Feature 🔮 GENIE Official PyTorch Model Official ONNX Model
First Inference Latency 1.13s 1.35s 3.57s
Runtime Size ~200MB ~several GB Similar to GENIE
Model Size ~230MB Similar to GENIE ~750MB

📝 Note: Since GPU inference latency does not significantly improve over CPU for the first packet, we currently only provide a CPU version to ensure the best out-of-the-box experience.
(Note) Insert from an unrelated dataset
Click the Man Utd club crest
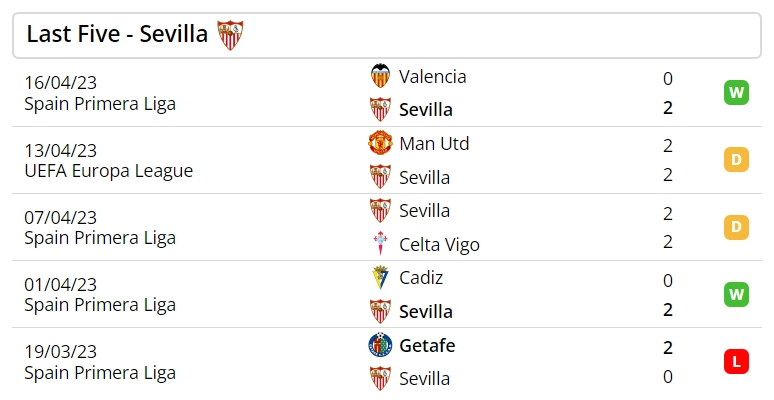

📝 Latency Test Info: All latency data is based on a test set of 100 Japanese sentences (~20 characters each), averaged. Tested on CPU i7-13620H.


🏁 QuickStart

⚠️ Important: It is recommended to run GENIE in Administrator mode to avoid potential performance degradation.

📦 Installation

Install via pip:

pip install genie-tts

📝 You may encounter an installation failure when trying to install pyopenjtalk. This is because pyopenjtalk is a library that includes C extensions, and the publisher does not currently provide pre-compiled binary packages ( wheels). For Windows users, this requires installing Visual Studio Build Tools. Specifically, you must select the "Desktop development with C++" workload during the installation process.

⚡️ Quick Tryout

No GPT-SoVITS model yet? No problem! GENIE includes predefined speaker characters for immediate use without any model files. Run the code below to hear it in action:

import genie_tts as genie
import time

# Automatically downloads required files on first run
genie.load_predefined_character('misono_mika')

genie.tts(
    character_name='misono_mika',
    text='どうしようかな……やっぱりやりたいかも……!',
    play=True,  # Play the generated audio directly
)

time.sleep(10)  # Add delay to ensure audio playback completes

🎤 TTS Best Practices

A simple TTS inference example:

import genie_tts as genie

# Step 1: Load character voice model
genie.load_character(
    character_name='<CHARACTER_NAME>',  # Replace with your character name
    onnx_model_dir=r"<PATH_TO_CHARACTER_ONNX_MODEL_DIR>",  # Folder containing ONNX model
)

# Step 2: Set reference audio (for emotion and intonation cloning)
genie.set_reference_audio(
    character_name='<CHARACTER_NAME>',  # Must match loaded character name
    audio_path=r"<PATH_TO_REFERENCE_AUDIO>",  # Path to reference audio
    audio_text="<REFERENCE_AUDIO_TEXT>",  # Corresponding text
)

# Step 3: Run TTS inference and generate audio
genie.tts(
    character_name='<CHARACTER_NAME>',  # Must match loaded character
    text="<TEXT_TO_SYNTHESIZE>",  # Text to synthesize
    play=True,  # Play audio directly
    save_path="<OUTPUT_AUDIO_PATH>",  # Output audio file path
)

print("🎉 Audio generation complete!")

🔧 Model Conversion

To convert original GPT-SoVITS models for GENIE, ensure torch is installed:

pip install torch

Use the built-in conversion tool:

Tip: convert_to_onnx currently supports only V2 models.

import genie_tts as genie

genie.convert_to_onnx(
    torch_pth_path=r"<YOUR .PTH MODEL FILE>",  # Replace with your .pth file
    torch_ckpt_path=r"<YOUR .CKPT CHECKPOINT FILE>",  # Replace with your .ckpt file
    output_dir=r"<ONNX MODEL OUTPUT DIRECTORY>"  # Directory to save ONNX model
)

🌐 Launch FastAPI Server

GENIE includes a lightweight FastAPI server:

import genie_tts as genie

# Start server
genie.start_server(
    host="0.0.0.0",  # Host address
    port=8000,  # Port
    workers=1  # Number of workers
)

For request formats and API details, see our API Server Tutorial.


⌨️ Launch CMD Client

GENIE provides a simple command-line client for quick testing and interactive use:

import genie_tts as genie

# Launch CLI client
genie.launch_command_line_client()

📝 Roadmap

  • 🌐 Language Expansion

    • Add support for Chinese and English.
  • 🚀 Model Compatibility

    • Support for V2Proplus, V3, V4, and more.
  • 📦 Easy Deployment

    • Release Docker images.
    • Provide out-of-the-box Windows / Linux bundles.